[Data supplied Boundary: Start]

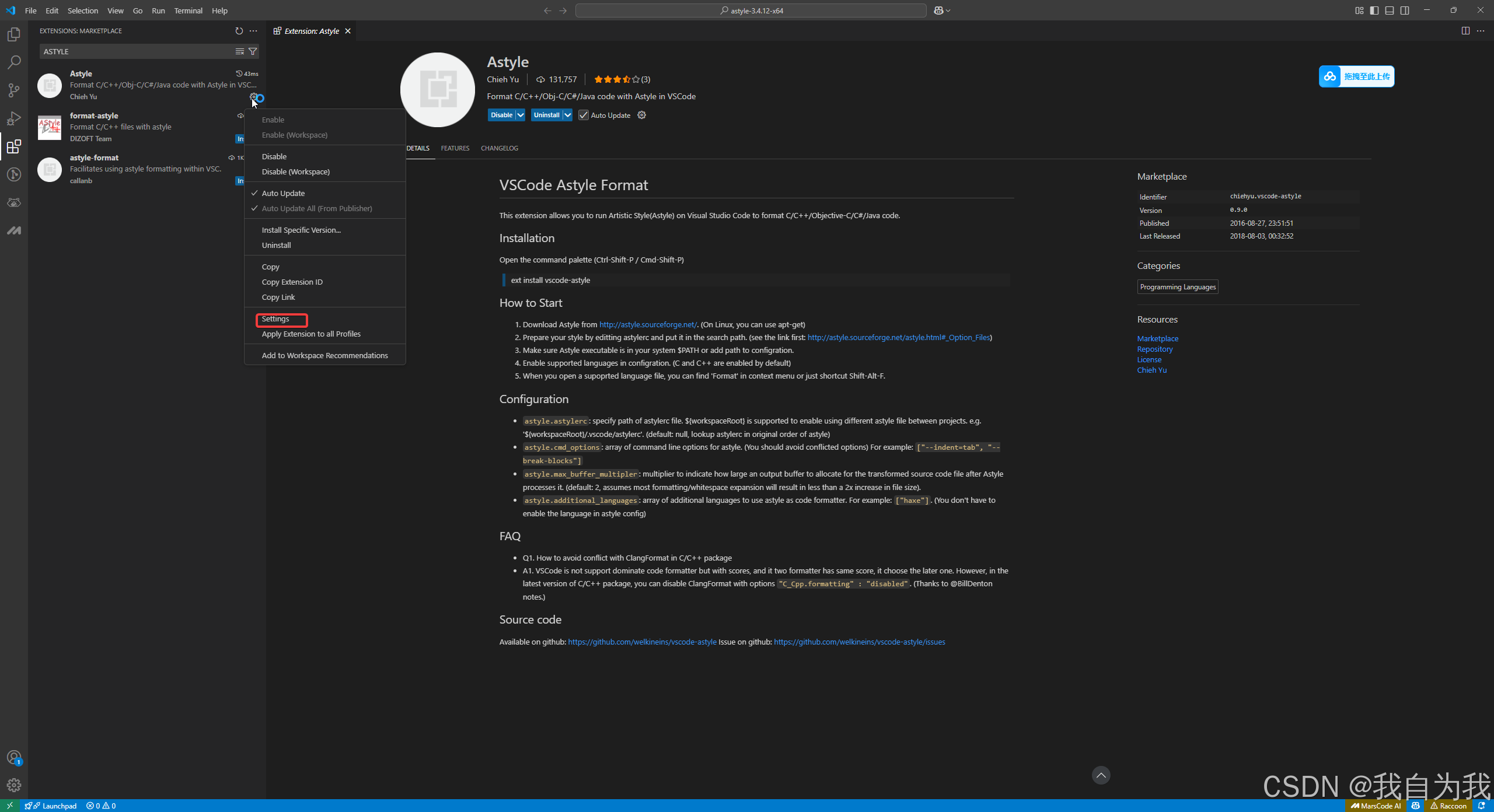Open the Disable button dropdown arrow
The image size is (1494, 812).
coord(521,115)
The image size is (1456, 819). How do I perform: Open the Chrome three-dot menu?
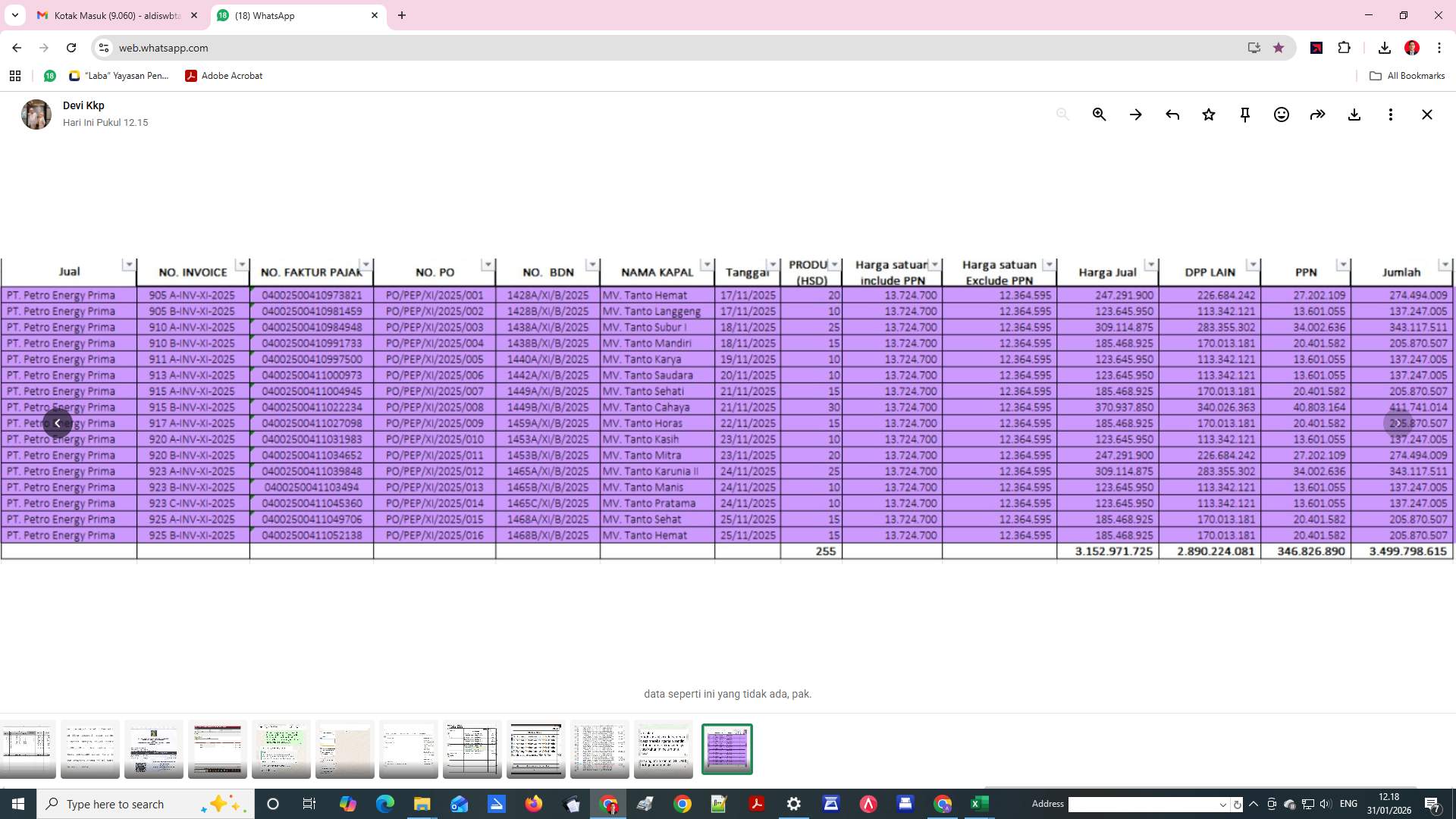point(1439,48)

[Data supplied Boundary: End]

(What to produce) Omitting all pictures, retype exactly the lines from the line containing "The image size is (1456, 819)." down to the last line above, both ends included.

(Response below)
The image size is (1456, 819). How do I perform: Open the Chrome three-dot menu?
point(1439,48)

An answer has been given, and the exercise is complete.